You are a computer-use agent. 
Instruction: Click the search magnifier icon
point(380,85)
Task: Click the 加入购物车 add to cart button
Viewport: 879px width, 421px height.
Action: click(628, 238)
####
- TASK ITEM: Please repeat every record above word for word.

- EXPECTED OUTPUT:
You are a computer-use agent. 
Instruction: Click the search magnifier icon
point(380,85)
Task: Click the 加入购物车 add to cart button
Viewport: 879px width, 421px height.
Action: click(628, 238)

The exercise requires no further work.